The word "Corporate" marks the lines you need; copy each of them from the data.

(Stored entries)
+ + + + + + +
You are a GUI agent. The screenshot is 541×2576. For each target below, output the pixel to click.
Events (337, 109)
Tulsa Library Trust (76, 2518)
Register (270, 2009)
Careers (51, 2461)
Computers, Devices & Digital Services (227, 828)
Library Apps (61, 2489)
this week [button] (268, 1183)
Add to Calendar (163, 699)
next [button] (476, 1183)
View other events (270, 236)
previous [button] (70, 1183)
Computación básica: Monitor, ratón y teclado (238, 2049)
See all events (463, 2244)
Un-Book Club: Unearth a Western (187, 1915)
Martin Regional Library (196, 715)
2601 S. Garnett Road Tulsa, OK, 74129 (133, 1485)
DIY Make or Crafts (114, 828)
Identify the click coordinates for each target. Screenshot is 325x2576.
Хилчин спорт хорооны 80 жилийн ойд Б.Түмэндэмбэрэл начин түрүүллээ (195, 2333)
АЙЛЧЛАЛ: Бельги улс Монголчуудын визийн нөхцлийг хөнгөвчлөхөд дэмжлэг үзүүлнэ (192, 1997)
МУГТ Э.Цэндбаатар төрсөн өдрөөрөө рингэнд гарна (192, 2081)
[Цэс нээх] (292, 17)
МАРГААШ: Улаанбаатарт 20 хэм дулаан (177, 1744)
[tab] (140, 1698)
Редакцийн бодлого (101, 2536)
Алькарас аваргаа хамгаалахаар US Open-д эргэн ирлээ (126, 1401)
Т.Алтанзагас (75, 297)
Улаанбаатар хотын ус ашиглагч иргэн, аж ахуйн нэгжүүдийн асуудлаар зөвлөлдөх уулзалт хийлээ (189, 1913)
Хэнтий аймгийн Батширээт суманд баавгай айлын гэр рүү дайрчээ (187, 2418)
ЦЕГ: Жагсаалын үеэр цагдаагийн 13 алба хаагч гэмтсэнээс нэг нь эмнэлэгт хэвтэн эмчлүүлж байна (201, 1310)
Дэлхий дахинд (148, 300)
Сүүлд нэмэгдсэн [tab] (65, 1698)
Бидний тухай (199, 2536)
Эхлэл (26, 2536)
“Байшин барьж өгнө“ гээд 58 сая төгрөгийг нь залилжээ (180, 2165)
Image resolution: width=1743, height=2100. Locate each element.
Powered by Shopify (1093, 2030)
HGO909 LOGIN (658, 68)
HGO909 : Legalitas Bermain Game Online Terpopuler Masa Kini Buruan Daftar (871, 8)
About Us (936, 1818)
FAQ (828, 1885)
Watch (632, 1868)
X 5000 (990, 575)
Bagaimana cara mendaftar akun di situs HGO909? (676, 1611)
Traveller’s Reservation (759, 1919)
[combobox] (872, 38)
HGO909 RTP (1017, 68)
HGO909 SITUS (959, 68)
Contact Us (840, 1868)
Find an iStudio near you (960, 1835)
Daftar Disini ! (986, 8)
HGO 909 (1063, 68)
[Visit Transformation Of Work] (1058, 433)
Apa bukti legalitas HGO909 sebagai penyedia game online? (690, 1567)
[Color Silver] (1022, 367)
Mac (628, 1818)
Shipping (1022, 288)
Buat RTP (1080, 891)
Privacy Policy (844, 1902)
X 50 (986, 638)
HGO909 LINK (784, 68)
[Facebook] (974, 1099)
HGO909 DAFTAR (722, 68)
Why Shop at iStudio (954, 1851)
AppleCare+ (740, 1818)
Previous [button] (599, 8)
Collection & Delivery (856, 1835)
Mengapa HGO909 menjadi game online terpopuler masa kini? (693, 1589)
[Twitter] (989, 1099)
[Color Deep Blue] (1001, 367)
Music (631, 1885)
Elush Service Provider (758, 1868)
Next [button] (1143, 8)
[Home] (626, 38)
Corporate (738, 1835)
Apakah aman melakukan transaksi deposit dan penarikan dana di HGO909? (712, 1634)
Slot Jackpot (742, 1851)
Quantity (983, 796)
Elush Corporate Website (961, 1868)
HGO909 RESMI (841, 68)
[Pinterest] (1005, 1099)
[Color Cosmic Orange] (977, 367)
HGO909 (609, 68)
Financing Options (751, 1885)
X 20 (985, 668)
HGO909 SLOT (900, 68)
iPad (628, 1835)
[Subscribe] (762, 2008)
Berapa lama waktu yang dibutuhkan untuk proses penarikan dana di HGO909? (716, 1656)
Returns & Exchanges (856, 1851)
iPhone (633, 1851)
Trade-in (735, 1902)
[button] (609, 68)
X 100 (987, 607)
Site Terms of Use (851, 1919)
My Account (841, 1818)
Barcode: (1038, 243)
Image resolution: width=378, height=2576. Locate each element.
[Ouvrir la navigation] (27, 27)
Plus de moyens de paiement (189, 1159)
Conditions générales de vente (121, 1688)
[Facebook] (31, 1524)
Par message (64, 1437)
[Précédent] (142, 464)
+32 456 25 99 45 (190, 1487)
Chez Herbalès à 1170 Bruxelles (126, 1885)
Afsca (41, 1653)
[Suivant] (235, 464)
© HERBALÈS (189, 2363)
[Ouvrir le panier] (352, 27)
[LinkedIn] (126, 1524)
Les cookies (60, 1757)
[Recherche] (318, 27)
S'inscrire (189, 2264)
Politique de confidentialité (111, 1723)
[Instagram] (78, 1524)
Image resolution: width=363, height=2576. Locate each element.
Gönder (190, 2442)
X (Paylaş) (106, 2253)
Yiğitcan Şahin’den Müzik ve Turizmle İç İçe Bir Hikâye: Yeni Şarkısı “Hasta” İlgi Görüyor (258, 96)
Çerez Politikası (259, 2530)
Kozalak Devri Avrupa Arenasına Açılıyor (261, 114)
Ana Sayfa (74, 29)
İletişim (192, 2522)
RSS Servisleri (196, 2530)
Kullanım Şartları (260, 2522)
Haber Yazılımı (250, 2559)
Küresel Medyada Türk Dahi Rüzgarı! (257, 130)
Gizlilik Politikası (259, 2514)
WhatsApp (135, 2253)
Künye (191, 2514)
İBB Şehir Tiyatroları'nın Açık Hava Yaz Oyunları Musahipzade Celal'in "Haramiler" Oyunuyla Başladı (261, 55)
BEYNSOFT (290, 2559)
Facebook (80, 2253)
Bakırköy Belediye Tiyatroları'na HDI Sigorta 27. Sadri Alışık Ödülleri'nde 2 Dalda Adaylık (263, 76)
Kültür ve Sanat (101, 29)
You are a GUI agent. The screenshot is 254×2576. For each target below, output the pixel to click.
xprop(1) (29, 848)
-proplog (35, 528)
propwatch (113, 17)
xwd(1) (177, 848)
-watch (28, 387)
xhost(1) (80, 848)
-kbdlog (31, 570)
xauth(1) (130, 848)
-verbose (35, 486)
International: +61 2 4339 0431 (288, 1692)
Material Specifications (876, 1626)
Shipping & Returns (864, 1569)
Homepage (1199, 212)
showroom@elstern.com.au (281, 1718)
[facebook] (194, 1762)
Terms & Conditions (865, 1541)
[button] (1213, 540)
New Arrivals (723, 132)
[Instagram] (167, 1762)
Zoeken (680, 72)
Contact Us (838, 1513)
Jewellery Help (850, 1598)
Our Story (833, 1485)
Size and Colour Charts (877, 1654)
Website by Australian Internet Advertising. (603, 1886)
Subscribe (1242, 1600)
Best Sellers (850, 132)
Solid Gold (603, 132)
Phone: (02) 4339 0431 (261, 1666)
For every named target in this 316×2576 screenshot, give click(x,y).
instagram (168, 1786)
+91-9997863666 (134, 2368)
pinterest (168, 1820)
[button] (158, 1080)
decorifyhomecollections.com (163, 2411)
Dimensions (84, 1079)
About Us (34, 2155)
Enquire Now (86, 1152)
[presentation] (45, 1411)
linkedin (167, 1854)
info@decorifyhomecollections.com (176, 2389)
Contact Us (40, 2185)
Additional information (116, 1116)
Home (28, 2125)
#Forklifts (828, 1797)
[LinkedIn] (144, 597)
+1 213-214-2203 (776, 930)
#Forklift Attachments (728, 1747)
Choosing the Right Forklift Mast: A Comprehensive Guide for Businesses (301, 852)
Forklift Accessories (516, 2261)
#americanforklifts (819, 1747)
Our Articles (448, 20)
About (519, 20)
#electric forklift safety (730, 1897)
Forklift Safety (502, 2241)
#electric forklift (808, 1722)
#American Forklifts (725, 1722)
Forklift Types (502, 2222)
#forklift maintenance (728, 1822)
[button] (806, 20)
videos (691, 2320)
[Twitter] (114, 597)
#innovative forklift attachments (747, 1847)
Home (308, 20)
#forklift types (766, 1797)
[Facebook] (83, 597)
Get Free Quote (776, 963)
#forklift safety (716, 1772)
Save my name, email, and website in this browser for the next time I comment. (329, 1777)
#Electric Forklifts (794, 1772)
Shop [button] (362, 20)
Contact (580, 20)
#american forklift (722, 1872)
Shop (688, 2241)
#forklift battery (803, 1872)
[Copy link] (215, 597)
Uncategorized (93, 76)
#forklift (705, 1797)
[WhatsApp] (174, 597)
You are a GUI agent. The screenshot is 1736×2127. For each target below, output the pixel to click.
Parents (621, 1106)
+ + + + + + +
> Written answer:
Corporate (738, 1835)
Elush Corporate Website (961, 1868)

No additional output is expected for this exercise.